Africa-Press – Gabon. Depuis le lundi 22 décembre, le ministère de l’Éducation nationale est le siège d’une contestation qui ne faiblit pas. Les sortants des grandes écoles (ENI, ENSET, ENS) de la promotion 2024-2025, las d’être baladés entre les administrations, exigent leur intégration et leur mise en solde immédiate. Ils déplorent être traités comme des mendiants et en ont marre.
Ils sont une centaine, diplômes en main et détermination au cœur, à faire la navette entre le ministère de l’Éducation nationale et celui de la Fonction publique. Ce mardi encore, les enseignants sortant de l’ENI, l’ENS et l’ENSET, étaient au ministère de l’Éducation nationale. Pour ces professionnels formés par l’État, le constat est amer: deux ans pour certains et un an pour d’autres, après leur sortie d’école, le terrain leur est interdit, et leurs poches restent vides.
«L’administration a été claire: sans mise en solde, pas de terrain. Ils ne veulent plus payer de rappels, donc tant que nous ne sommes pas recrutés, nous restons à la maison», explique avec amertume Brant Boungendza, sortant de l’ENSET et porte-parole de circonstance des sortants. Une situation paradoxale alors que les établissements scolaires du pays réclament désespérément des enseignants.
Le «jeu de ping-pong» entre la DCRH et la Fonction publique
Le cœur du problème réside dans le traitement des dossiers. Si l’ex-ministre de l’Éducation nationale, Camelia Ntoutoume Leclerc, avait instruit la Direction centrale des Ressources Humaines (DCRH) d’acheminer les dossiers, le suivi semble s’être perdu dans les méandres bureaucratiques.

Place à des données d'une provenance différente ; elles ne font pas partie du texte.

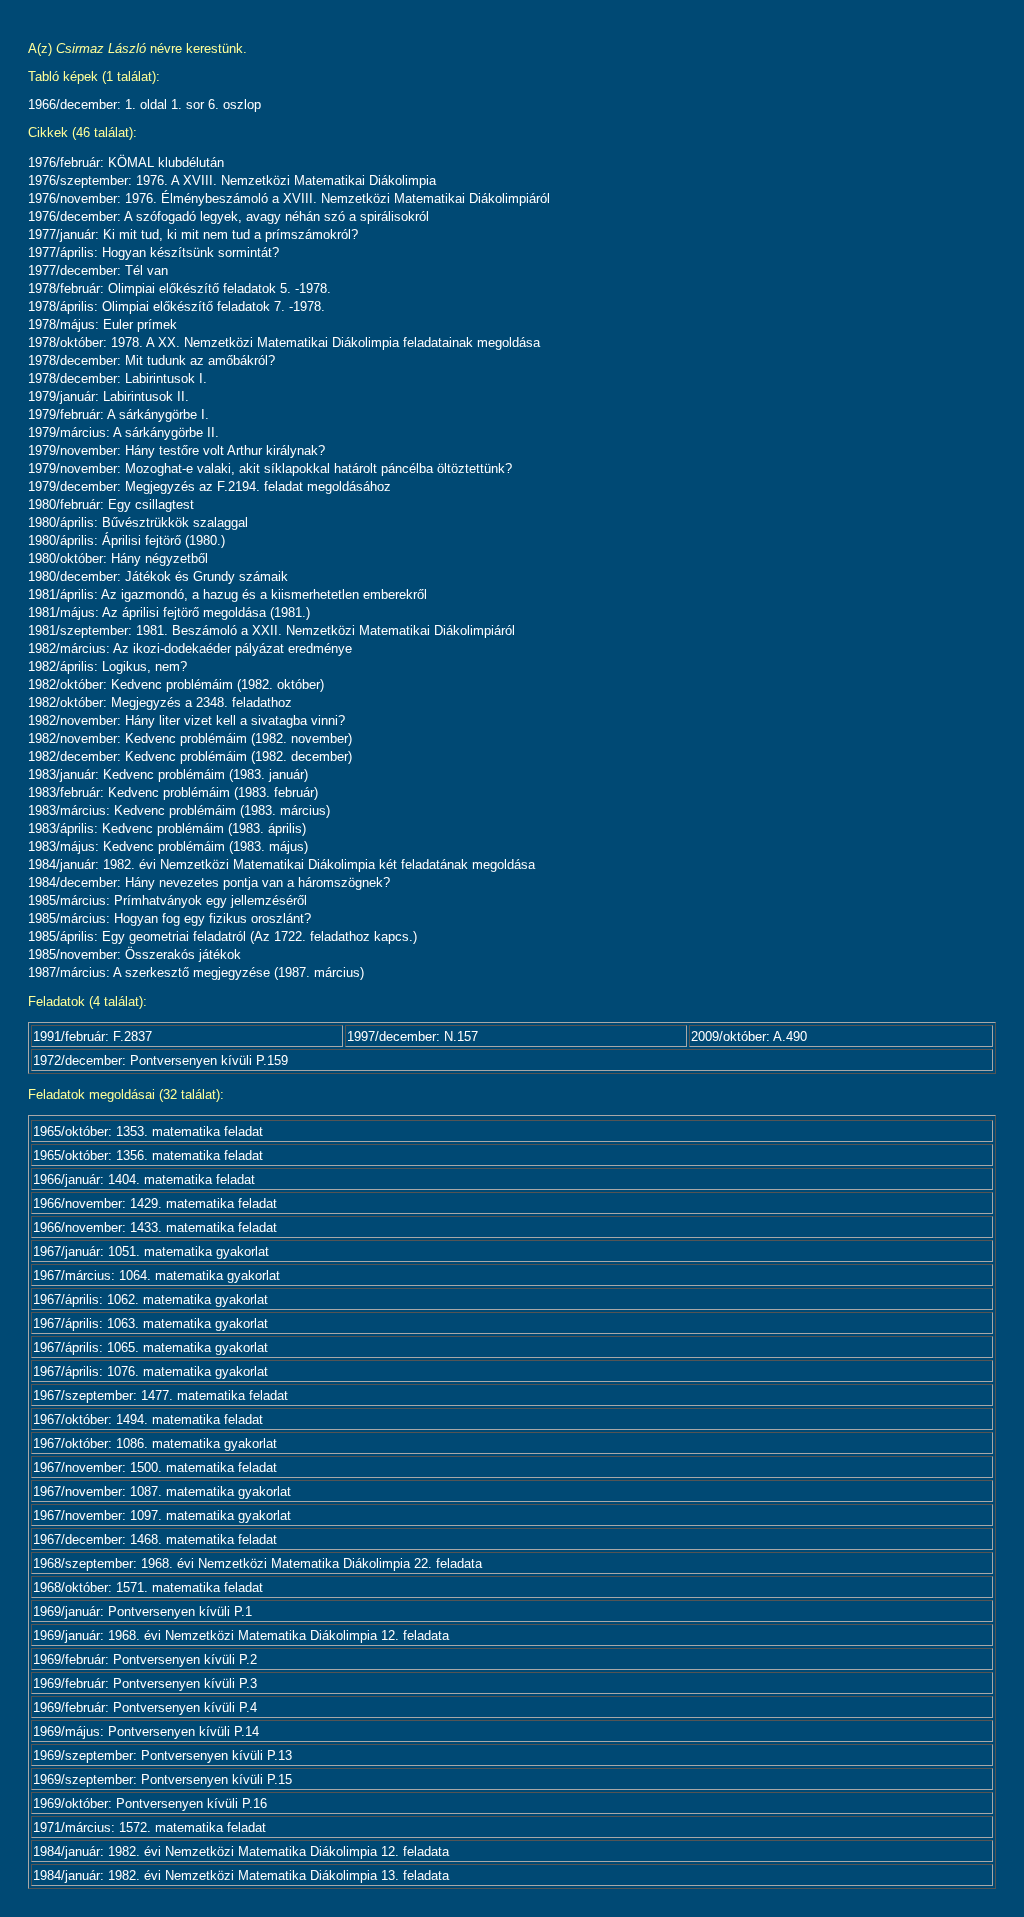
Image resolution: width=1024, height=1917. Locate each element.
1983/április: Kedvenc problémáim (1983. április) (167, 828)
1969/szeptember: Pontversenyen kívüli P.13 (162, 1755)
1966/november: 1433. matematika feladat (155, 1227)
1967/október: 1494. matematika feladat (148, 1419)
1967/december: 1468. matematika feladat (155, 1539)
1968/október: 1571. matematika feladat (148, 1587)
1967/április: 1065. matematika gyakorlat (150, 1347)
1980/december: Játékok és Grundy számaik (158, 576)
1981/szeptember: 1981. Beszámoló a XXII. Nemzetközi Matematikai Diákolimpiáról (271, 630)
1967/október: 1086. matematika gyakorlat (155, 1443)
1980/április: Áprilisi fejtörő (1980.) (126, 540)
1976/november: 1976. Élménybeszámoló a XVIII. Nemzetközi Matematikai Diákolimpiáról (289, 198)
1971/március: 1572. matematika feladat (149, 1827)
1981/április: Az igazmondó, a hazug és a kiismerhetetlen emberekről (227, 594)
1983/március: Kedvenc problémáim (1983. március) (179, 810)
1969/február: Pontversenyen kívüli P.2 (145, 1659)
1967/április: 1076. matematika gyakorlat (150, 1371)
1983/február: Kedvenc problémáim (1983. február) (173, 792)
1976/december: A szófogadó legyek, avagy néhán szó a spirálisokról (228, 216)
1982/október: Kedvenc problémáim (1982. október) (176, 684)
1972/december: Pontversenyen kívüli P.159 (160, 1060)
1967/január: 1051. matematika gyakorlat (151, 1251)
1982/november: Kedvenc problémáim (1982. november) (190, 738)
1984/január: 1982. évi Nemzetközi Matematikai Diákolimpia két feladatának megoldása (281, 864)
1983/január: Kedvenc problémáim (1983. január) (168, 774)
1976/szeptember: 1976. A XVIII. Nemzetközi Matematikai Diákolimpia (232, 180)
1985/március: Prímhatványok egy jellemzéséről (167, 900)
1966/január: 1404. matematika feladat (144, 1179)
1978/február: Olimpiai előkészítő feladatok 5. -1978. (179, 288)
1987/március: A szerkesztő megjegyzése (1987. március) (196, 972)
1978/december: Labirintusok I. (117, 378)
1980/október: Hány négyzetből (118, 558)
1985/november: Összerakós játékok (134, 954)
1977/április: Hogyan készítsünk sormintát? (153, 252)
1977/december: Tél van (98, 270)
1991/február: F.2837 (92, 1036)
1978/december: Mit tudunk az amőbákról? (151, 360)
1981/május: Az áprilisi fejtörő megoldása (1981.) (169, 612)
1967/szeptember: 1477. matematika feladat (160, 1395)
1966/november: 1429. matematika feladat (155, 1203)
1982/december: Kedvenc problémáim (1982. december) (190, 756)
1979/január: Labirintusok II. (108, 396)
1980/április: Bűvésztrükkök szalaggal (138, 522)
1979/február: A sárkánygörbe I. (118, 414)
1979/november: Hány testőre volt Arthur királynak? (176, 450)
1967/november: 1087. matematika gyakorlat (162, 1491)
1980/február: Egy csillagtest (111, 504)
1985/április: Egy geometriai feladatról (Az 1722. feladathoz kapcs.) (222, 936)
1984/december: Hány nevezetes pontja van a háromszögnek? (209, 882)
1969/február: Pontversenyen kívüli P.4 (145, 1707)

Selon les témoignages recueillis sur place, à la Fonction publique: les dossiers y sont depuis trois mois, mais les fameuses «fiches bleues» encore appelées fiches de renseignement tardent à être délivrées. Les manifestants dénoncent un manque de transparence, voire une «manipulation». Alors que le DCRH affirme que les dossiers sont en cours et que les numéros matricules sont imminents, les vérifications sur le terrain contredisent ces annonces. «Le DCRH n’a certainement pas déposé nos dossiers à la fonction publique, alors que ce dossier avait été constitué après le concours et il ne manquait que le certificat de capacité à l’enseignement primaire pour pouvoir compléter le dossier, donc le dossier devait être en traitement. On ne sait pas pourquoi nos dossiers sont encore ici», a témoigné un sortant de l’ENIL réclamant l’anonymat.
Une situation de précarité
Au-delà des procédures, c’est l’humiliation ressentie qui porte les manifestants. Les sortants de 2025 qui travaillent depuis quatre mois sans salaire sont aujourd’hui réduits à la précarité. Nombreux parmi eux sont des pères et mères de familles, aujourd’hui réduits à la précarité. Pour eux, le discours de la tutelle est une insulte à leur statut. «On a nos enfants à scolariser, voici les fêtes, comment on fait?», s’interroge-t-il.
«On réduit les enseignants en mendiants. Le DCRH prétend sur tous les médias qu’il veut nous rendre « service ». Quel service? Nous avons été formés dans des écoles d’État, l’État a le devoir de nous recruter. Ce n’est pas du recrutement direct, nous ne demandons pas l’aumône», martèle le porte-parole en poursuivant.
Les revendications: un calendrier précis
Face à ce qu’ils qualifient de «mépris», les sortants de l’ENI, l’ENSET et l’ENS lancent un ultimatum. Ils réclament, en effet, la mise en solde avant la nouvelle année. Ils exigent également de percevoir leurs premiers émoluments au plus tard le 25 janvier 2026. À côté de ces réclamations, ils veulent des affectations immédiates pour mettre fin aux allers-retours inutiles. Le sit-in se poursuit, et les manifestants promettent de rester «debout» tant que la signature finale n’aura pas été apposée sur leurs documents d’intégration.
Alors que le système éducatif gabonais souffre d’un manque criant de personnel dans les salles de classe, voir des promotions entières d’enseignants formés rester sur le carreau apparaît comme une aberration pour les manifestants. Les sortants exigent désormais une affectation avec effet immédiat. Ils préviennent que ce mouvement n’est qu’un avertissement. Si aucune décision concrète n’est prise dans les plus brefs délais, ils comptent durcir le ton pour obtenir gain de cause.